__RECORDED DATA__:
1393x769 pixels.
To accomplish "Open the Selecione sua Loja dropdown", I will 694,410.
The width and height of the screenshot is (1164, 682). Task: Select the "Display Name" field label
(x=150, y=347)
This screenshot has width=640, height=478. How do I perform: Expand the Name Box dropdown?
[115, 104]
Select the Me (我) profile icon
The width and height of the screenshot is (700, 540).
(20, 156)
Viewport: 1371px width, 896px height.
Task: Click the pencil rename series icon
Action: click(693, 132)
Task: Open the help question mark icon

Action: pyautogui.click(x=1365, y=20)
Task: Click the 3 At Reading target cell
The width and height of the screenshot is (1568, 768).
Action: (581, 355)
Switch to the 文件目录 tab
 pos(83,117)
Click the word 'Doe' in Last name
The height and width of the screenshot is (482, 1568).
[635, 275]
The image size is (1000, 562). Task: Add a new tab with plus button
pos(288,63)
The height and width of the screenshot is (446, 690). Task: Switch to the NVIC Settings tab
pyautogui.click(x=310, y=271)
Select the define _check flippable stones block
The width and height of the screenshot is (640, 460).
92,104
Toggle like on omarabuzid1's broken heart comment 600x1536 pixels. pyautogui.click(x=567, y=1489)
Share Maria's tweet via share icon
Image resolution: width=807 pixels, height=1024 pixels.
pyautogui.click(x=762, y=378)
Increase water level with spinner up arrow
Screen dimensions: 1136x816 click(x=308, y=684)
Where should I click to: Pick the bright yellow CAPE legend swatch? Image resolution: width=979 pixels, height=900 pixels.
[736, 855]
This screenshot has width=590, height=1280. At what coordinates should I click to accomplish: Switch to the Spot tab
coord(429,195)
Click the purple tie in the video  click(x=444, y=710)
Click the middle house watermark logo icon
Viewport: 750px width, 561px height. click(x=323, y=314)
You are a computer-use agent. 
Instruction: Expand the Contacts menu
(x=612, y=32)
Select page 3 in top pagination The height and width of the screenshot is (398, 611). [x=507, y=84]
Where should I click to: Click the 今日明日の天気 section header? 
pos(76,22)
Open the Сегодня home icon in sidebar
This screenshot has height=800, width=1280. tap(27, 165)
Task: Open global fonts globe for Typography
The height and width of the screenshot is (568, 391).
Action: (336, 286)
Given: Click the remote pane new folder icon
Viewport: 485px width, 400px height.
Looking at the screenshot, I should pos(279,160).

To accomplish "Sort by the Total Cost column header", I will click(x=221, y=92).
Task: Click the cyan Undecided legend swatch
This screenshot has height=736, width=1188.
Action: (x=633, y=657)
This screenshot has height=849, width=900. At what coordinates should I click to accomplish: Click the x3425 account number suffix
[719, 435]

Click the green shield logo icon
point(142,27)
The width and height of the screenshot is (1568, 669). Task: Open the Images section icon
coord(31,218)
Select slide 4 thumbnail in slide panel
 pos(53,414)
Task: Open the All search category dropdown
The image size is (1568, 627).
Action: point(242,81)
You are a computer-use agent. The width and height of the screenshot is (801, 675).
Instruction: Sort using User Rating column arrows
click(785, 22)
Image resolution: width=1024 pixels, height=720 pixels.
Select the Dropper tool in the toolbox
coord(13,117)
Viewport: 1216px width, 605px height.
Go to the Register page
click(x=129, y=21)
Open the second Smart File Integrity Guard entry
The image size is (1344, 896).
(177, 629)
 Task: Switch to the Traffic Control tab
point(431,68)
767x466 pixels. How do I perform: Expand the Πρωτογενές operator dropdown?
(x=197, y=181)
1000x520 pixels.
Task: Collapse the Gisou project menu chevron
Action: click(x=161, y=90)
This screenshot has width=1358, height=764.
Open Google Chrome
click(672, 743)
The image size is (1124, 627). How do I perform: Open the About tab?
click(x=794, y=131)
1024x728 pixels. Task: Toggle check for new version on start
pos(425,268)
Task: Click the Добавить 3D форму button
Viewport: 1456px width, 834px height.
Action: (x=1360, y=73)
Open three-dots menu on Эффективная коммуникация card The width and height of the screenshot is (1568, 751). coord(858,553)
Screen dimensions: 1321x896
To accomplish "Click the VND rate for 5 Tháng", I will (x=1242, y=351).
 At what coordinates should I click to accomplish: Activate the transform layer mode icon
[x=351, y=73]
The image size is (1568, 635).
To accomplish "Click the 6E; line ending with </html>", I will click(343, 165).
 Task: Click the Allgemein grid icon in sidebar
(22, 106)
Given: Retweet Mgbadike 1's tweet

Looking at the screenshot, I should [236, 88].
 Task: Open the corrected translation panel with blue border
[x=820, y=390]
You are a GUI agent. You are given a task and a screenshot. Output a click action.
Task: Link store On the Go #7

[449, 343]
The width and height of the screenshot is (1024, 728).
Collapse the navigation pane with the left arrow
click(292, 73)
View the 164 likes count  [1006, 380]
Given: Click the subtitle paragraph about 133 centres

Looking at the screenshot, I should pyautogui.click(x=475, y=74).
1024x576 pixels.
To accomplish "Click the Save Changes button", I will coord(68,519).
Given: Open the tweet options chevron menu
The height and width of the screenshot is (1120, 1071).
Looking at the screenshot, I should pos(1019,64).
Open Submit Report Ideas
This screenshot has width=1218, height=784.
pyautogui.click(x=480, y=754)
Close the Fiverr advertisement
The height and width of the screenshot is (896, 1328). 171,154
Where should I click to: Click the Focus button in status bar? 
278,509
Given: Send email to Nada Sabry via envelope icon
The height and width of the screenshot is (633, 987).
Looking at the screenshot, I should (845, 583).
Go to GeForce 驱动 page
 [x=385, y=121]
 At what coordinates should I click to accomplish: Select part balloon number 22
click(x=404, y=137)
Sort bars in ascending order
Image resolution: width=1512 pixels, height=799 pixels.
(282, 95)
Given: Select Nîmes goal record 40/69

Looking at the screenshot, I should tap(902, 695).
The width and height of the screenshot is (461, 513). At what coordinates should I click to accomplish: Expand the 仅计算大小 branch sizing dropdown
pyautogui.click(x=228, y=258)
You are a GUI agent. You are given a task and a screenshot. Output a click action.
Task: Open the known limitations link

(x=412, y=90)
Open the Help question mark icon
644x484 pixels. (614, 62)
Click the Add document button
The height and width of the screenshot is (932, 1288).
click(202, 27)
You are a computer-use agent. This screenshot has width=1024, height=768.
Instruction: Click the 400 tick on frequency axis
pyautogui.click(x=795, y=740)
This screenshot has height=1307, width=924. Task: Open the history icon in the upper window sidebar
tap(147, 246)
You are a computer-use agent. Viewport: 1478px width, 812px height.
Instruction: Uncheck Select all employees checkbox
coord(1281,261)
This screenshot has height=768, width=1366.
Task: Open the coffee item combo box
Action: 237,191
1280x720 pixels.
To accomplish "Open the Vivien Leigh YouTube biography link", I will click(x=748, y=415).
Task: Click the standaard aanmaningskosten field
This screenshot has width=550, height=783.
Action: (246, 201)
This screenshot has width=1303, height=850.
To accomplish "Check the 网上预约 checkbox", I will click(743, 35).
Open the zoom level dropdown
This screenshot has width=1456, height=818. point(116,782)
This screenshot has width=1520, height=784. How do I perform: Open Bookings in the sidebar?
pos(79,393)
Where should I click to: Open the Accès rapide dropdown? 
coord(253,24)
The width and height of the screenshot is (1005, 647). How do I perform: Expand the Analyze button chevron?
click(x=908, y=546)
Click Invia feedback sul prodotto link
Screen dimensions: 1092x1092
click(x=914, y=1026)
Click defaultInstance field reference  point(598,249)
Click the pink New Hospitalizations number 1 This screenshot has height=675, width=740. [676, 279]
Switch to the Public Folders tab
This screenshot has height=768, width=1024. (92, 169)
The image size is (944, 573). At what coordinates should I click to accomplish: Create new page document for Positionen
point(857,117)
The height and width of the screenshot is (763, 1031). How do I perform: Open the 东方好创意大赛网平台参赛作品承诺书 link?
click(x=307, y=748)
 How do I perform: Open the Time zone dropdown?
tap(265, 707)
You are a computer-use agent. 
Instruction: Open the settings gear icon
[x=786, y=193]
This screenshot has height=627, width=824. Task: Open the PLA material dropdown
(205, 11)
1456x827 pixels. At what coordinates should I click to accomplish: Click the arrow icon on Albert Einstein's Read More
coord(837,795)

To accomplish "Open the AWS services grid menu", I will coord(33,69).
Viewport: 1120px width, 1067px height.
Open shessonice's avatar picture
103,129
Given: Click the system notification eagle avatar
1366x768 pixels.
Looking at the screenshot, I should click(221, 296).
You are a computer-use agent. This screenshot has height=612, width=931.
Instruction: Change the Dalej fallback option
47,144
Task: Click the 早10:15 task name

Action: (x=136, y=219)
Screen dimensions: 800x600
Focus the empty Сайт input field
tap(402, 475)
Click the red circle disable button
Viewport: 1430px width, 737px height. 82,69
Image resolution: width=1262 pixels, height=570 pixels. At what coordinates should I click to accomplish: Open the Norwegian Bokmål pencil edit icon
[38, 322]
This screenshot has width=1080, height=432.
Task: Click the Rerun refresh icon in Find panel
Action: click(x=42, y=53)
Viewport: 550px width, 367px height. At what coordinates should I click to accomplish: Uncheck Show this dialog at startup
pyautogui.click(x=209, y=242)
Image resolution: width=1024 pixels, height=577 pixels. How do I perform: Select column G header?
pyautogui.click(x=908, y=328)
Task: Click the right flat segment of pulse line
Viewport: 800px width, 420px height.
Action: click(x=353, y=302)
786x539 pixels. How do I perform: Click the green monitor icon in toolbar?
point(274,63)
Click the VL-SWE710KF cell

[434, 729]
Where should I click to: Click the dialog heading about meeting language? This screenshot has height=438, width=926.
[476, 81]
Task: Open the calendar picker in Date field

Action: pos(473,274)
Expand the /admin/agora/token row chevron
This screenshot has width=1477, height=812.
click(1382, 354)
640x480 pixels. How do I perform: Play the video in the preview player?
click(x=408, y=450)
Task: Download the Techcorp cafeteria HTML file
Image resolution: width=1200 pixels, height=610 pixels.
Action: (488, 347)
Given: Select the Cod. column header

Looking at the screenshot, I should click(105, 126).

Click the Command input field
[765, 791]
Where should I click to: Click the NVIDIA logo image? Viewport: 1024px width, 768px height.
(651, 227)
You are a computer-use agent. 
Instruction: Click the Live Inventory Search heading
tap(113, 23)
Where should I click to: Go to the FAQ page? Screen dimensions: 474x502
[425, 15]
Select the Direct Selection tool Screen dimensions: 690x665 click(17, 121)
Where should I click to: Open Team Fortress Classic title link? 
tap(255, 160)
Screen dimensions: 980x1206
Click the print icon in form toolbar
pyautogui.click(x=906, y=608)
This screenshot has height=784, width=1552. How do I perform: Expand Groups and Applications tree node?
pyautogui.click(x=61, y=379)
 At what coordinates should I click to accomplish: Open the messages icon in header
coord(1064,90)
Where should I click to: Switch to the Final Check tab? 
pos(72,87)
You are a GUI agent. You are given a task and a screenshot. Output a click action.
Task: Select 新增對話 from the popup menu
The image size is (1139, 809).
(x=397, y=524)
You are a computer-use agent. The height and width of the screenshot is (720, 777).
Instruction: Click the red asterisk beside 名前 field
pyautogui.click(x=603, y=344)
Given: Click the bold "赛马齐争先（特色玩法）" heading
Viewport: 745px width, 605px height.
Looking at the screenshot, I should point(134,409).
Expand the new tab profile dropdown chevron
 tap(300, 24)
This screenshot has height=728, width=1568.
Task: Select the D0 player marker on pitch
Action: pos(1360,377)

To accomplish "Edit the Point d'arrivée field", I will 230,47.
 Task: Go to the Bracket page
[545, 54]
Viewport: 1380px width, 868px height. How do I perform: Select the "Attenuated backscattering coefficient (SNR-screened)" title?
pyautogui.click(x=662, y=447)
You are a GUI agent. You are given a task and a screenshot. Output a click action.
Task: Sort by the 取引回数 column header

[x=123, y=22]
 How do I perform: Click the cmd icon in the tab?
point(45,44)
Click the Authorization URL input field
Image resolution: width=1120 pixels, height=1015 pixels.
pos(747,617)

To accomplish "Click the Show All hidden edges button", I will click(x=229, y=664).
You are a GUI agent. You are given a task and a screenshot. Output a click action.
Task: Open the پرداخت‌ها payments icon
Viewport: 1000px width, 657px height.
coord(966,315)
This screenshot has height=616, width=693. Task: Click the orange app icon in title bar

__WHAT YOU WILL DO__: Your answer should be the lines of the listing above between the line holding "Share Maria's tweet via share icon" and the line holding "Select page 3", inclusive, restated word for word and alone.

__EXERCISE SOLUTION__:
Share Maria's tweet via share icon
Image resolution: width=807 pixels, height=1024 pixels.
pyautogui.click(x=762, y=378)
Increase water level with spinner up arrow
Screen dimensions: 1136x816 click(x=308, y=684)
Where should I click to: Pick the bright yellow CAPE legend swatch? Image resolution: width=979 pixels, height=900 pixels.
[736, 855]
This screenshot has width=590, height=1280. At what coordinates should I click to accomplish: Switch to the Spot tab
coord(429,195)
Click the purple tie in the video  click(x=444, y=710)
Click the middle house watermark logo icon
Viewport: 750px width, 561px height. click(x=323, y=314)
You are a computer-use agent. 
Instruction: Expand the Contacts menu
(x=612, y=32)
Select page 3 in top pagination The height and width of the screenshot is (398, 611). [x=507, y=84]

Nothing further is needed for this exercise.